▶ Instructions for the task: The required result is each line of the entries below containing the string "This".
•••
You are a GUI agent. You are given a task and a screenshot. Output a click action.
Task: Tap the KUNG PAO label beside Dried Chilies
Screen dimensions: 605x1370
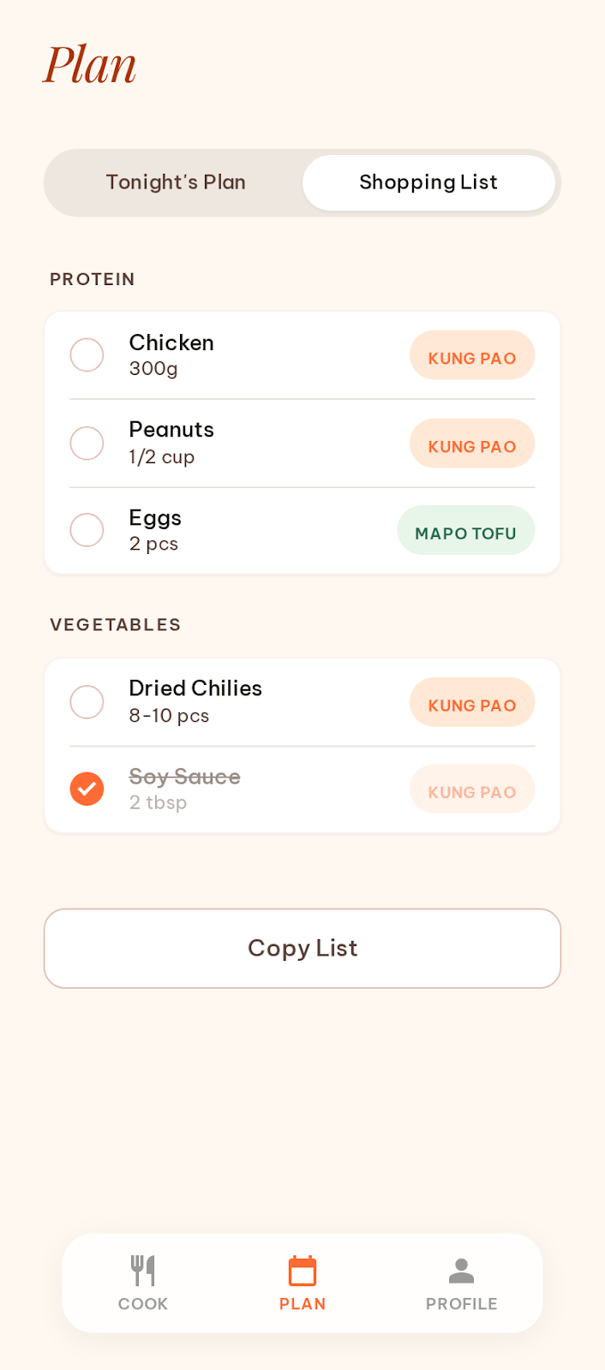point(471,702)
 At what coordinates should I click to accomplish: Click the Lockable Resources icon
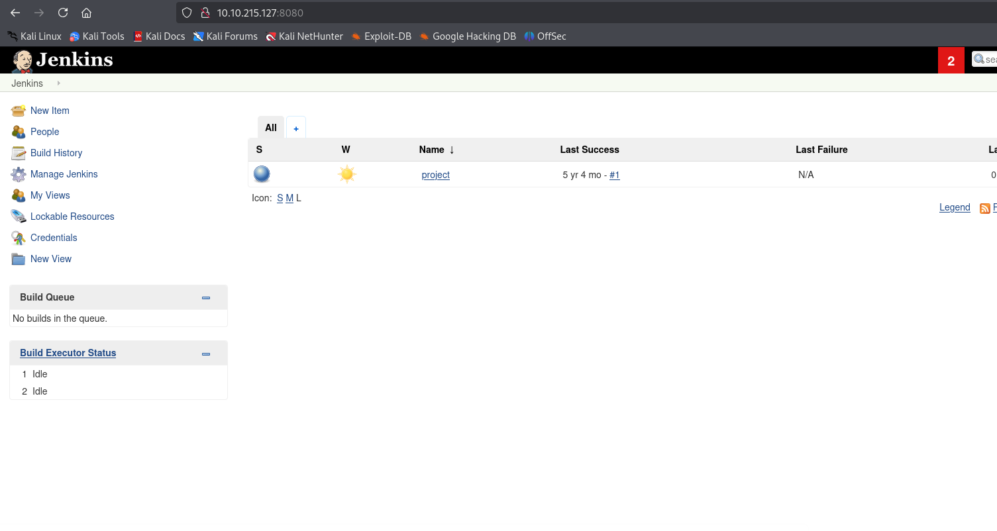(19, 217)
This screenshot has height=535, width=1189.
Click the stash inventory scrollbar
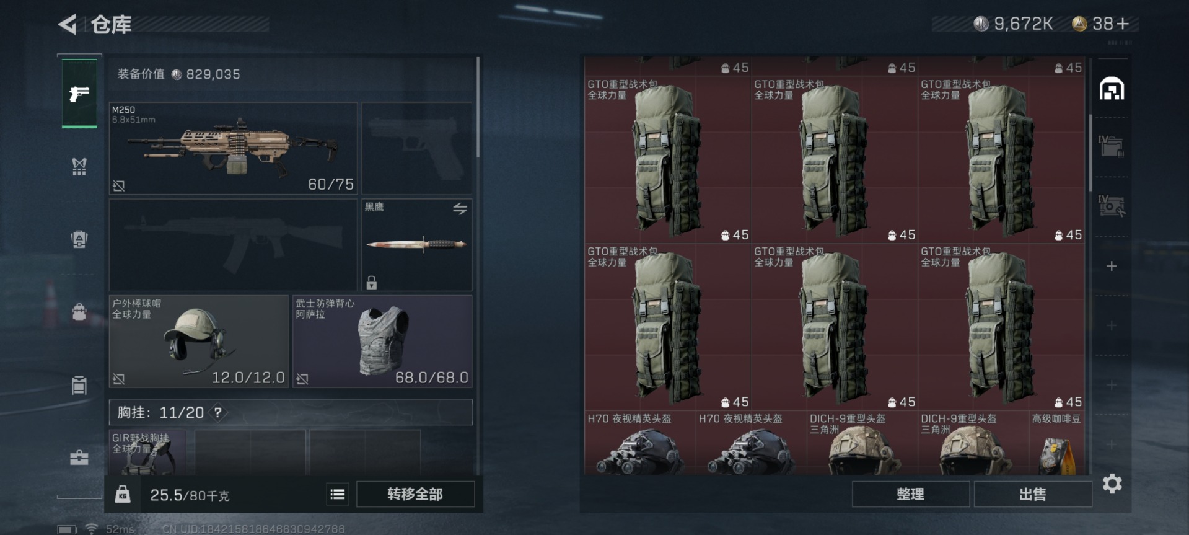[x=1090, y=152]
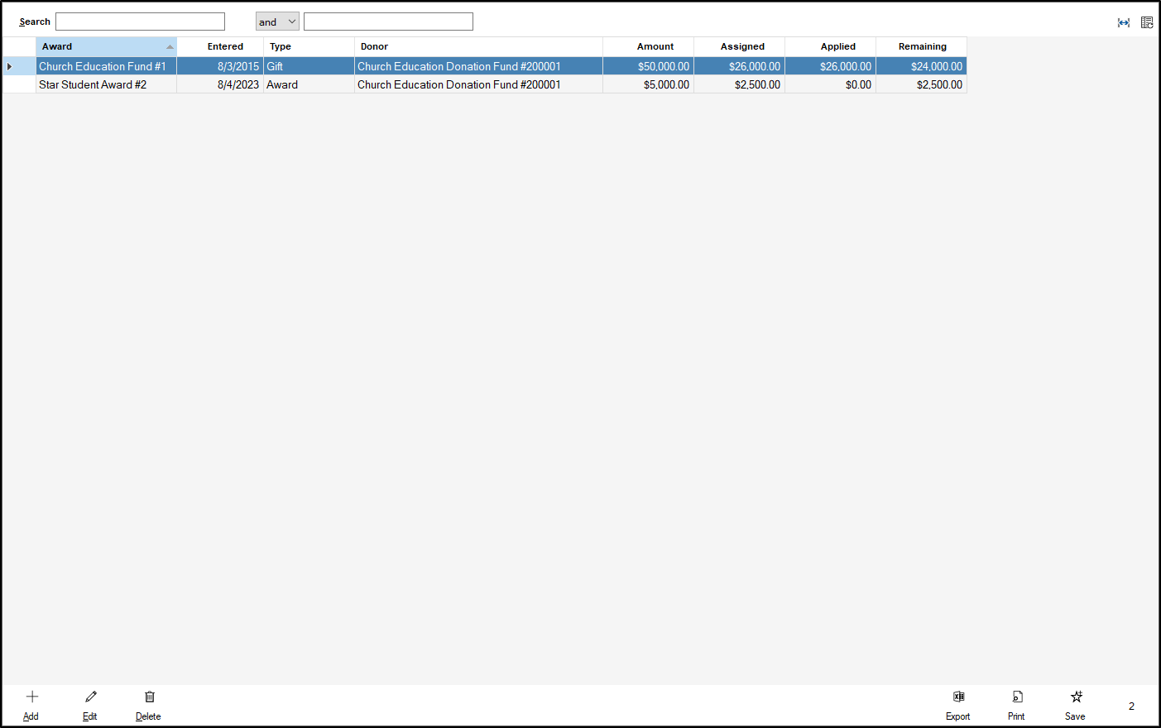The height and width of the screenshot is (728, 1161).
Task: Sort by the Entered column header
Action: point(225,46)
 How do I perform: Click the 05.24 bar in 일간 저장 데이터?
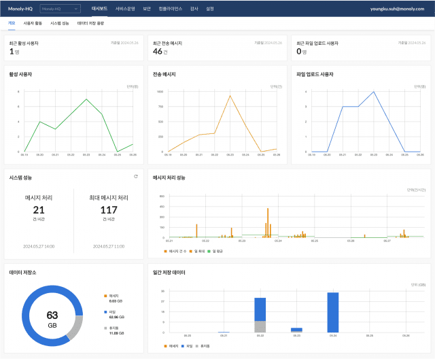click(332, 312)
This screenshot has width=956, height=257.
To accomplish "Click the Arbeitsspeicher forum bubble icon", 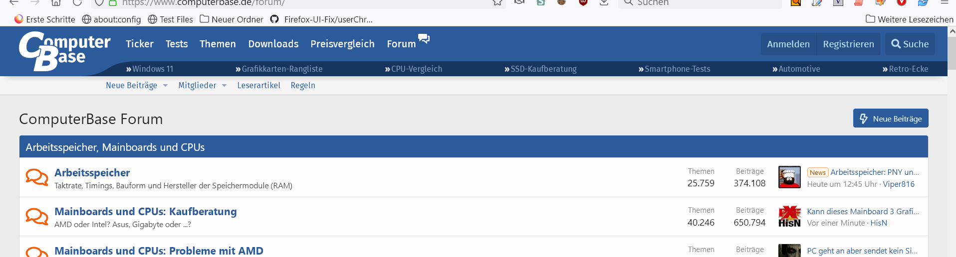I will point(36,177).
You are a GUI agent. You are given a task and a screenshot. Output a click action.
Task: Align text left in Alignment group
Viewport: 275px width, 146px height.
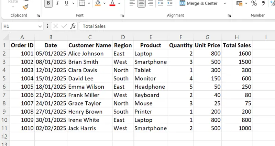(x=132, y=3)
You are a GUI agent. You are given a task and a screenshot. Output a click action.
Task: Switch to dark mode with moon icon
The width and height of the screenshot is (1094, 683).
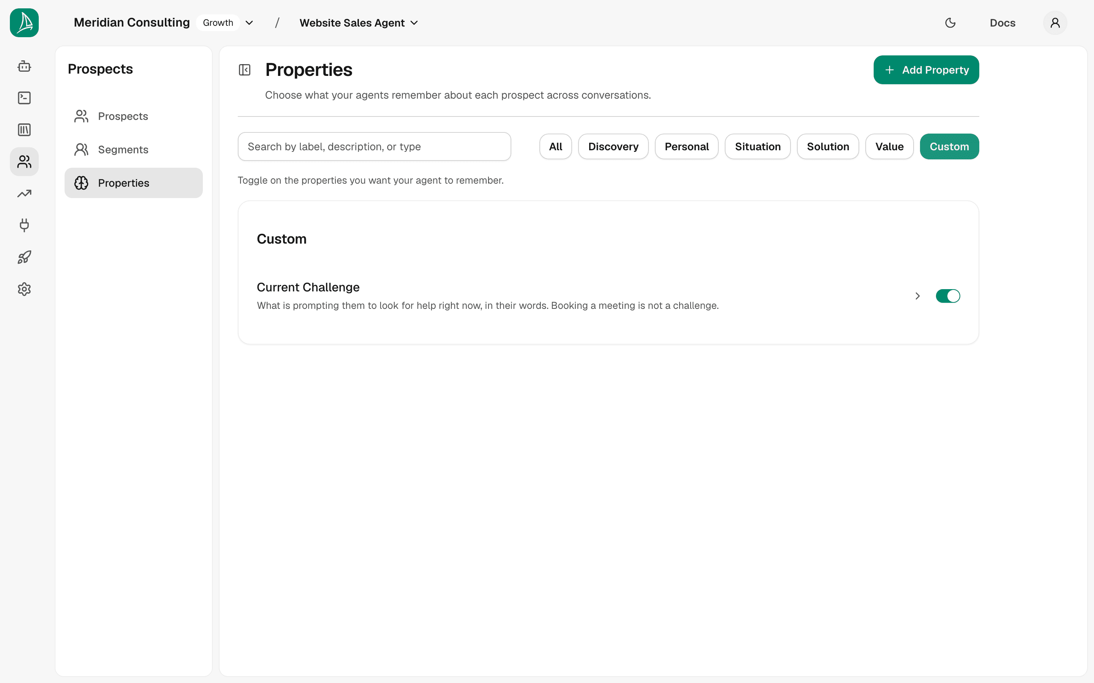click(x=950, y=23)
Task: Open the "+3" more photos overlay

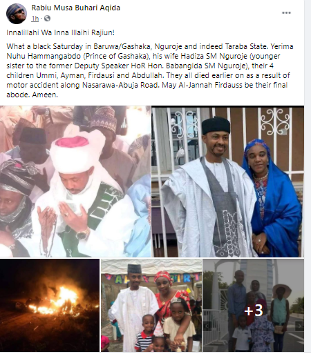Action: coord(253,311)
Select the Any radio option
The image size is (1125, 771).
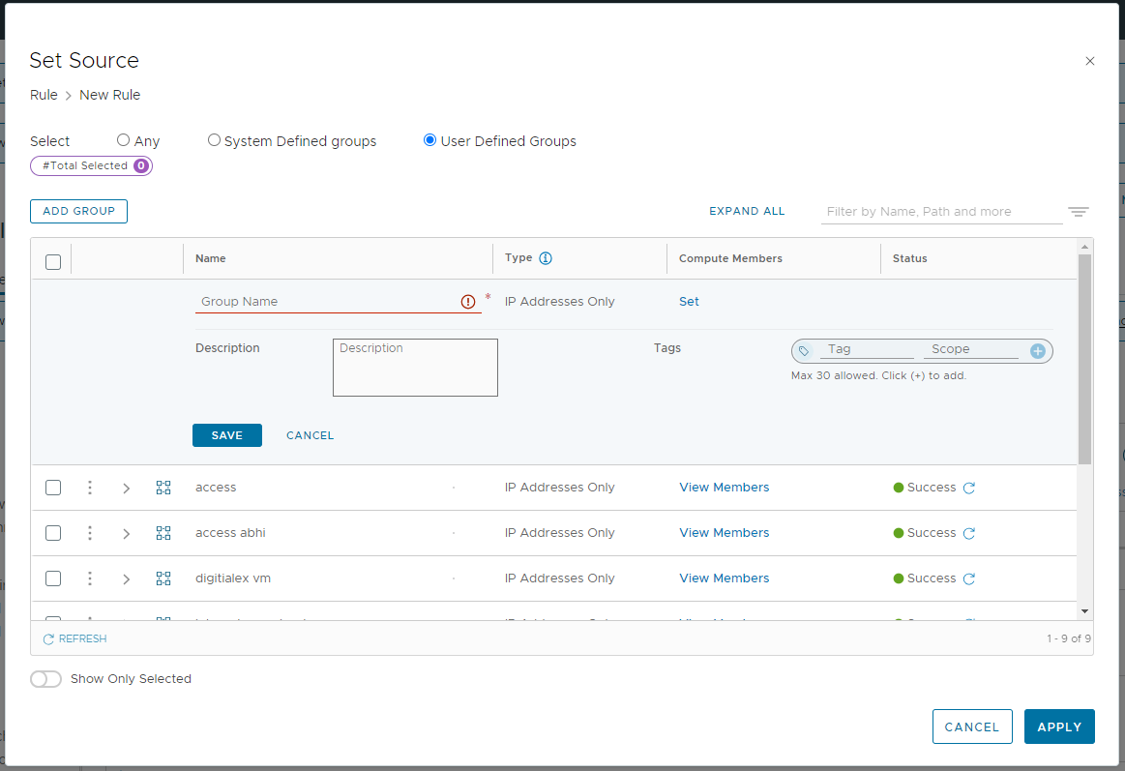[123, 140]
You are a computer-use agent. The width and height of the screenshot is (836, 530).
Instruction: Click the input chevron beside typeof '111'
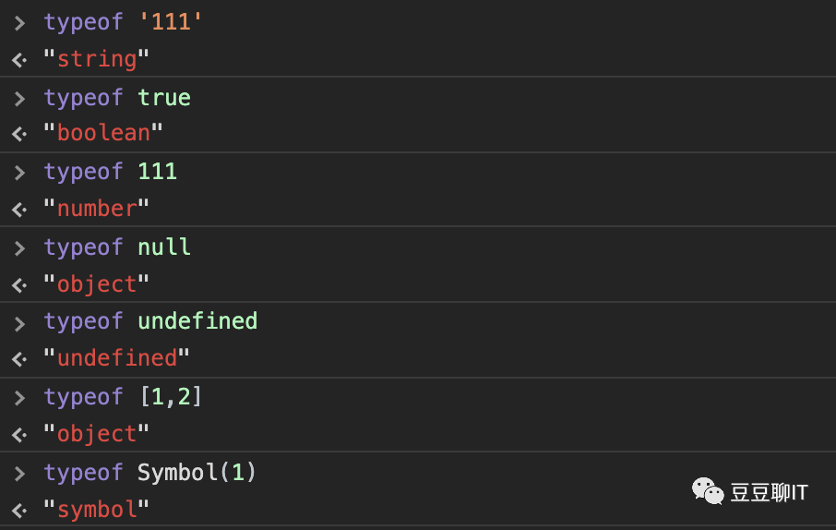pos(19,22)
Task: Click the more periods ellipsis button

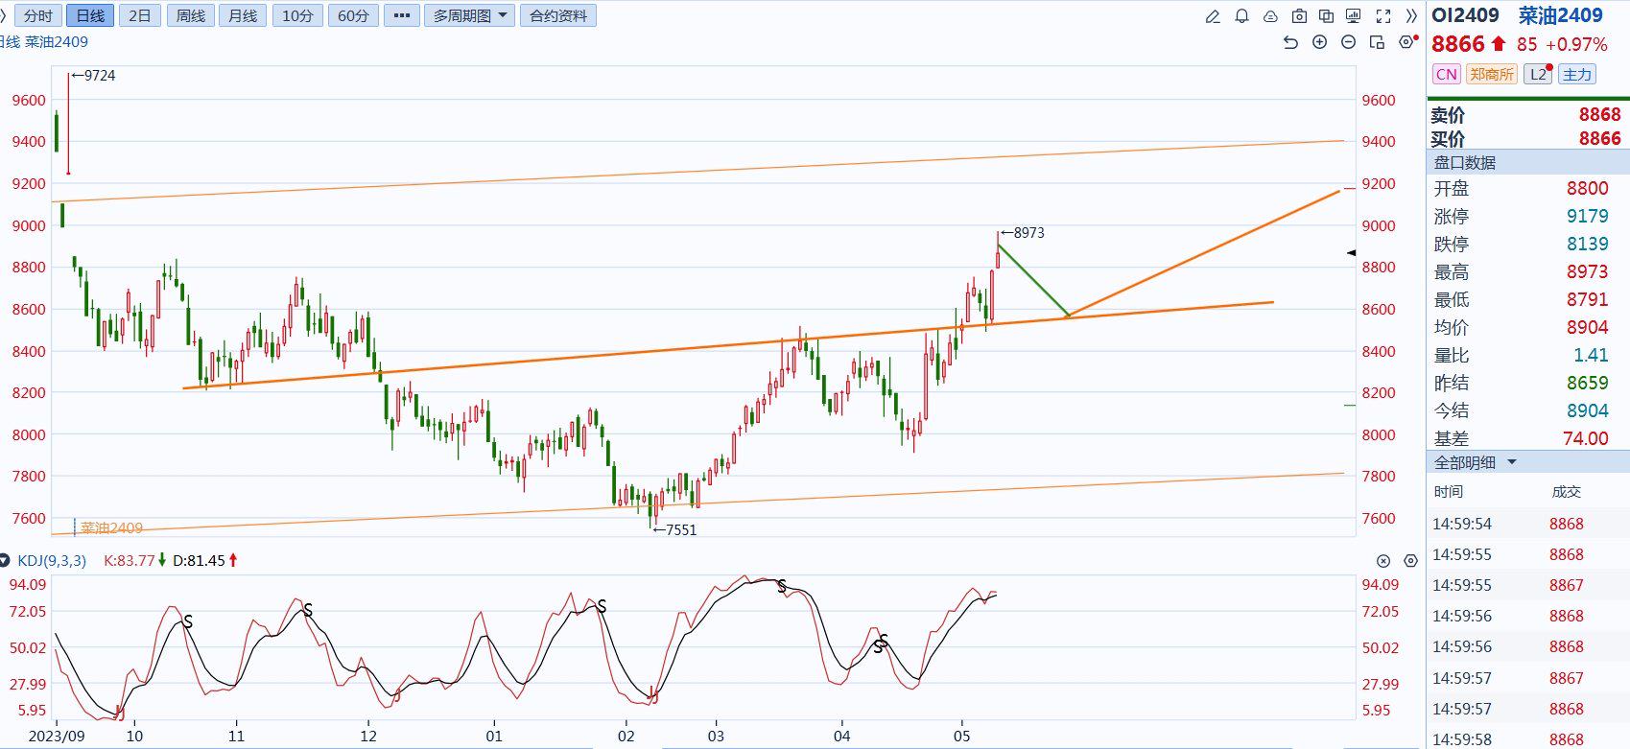Action: (401, 16)
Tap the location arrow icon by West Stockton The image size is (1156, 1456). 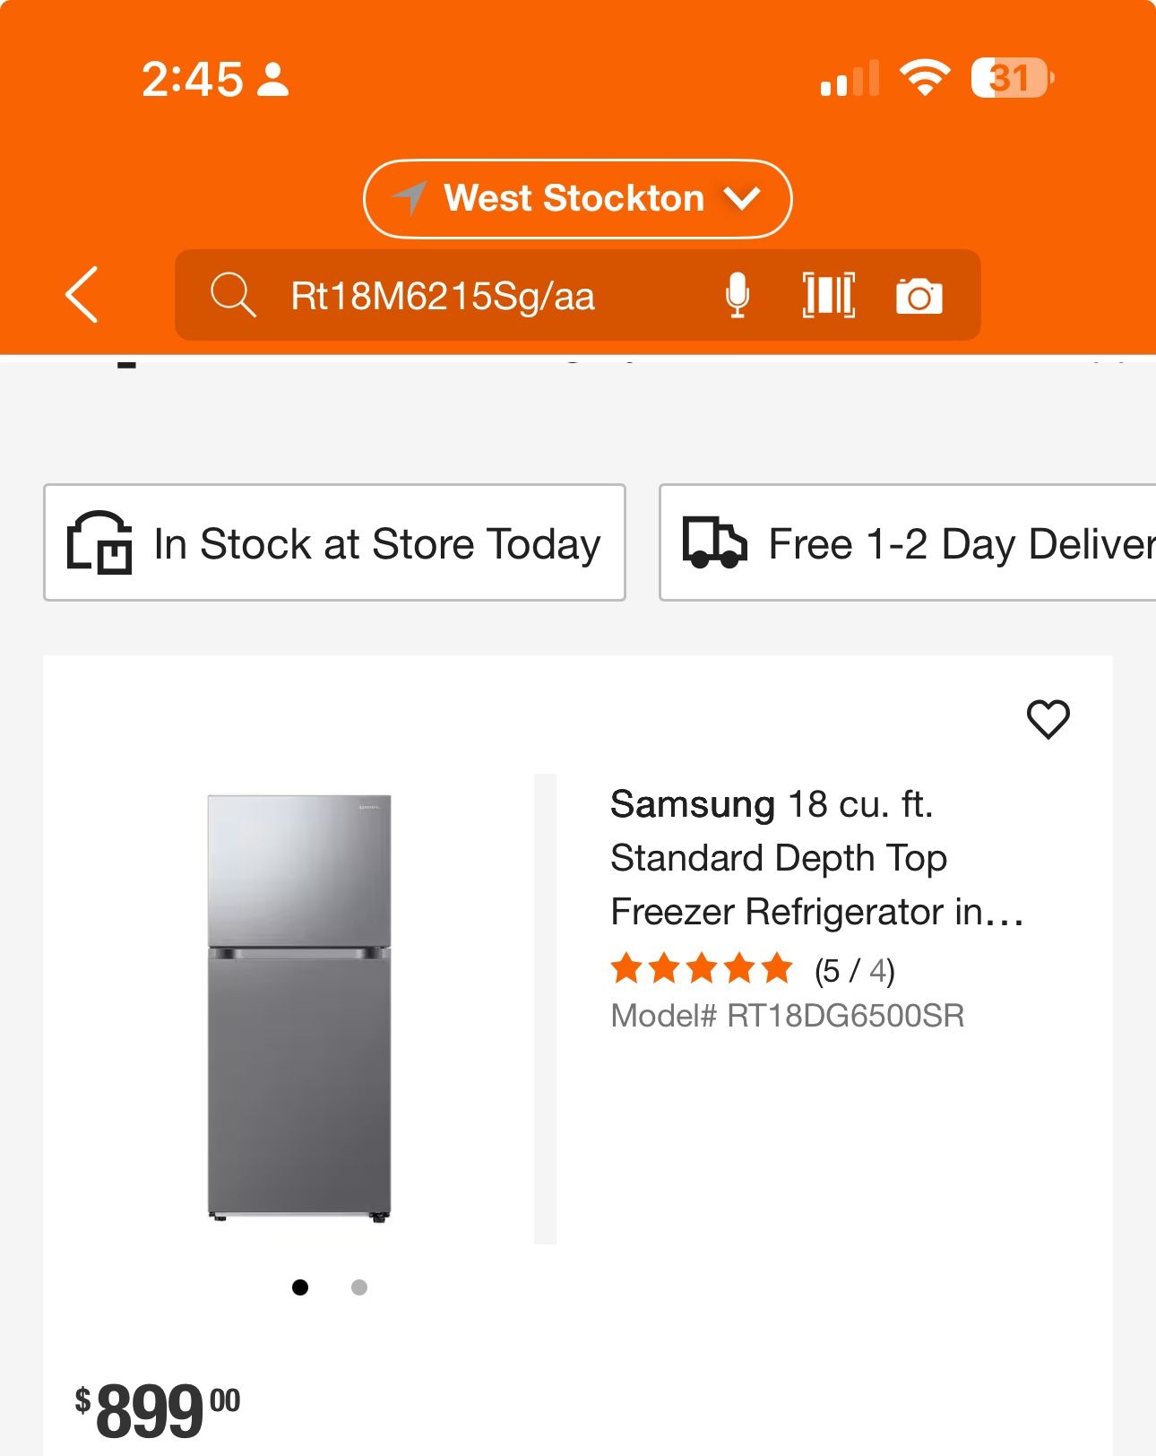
•••
▶ Exercise result:
This screenshot has height=535, width=1189.
This screenshot has width=956, height=257.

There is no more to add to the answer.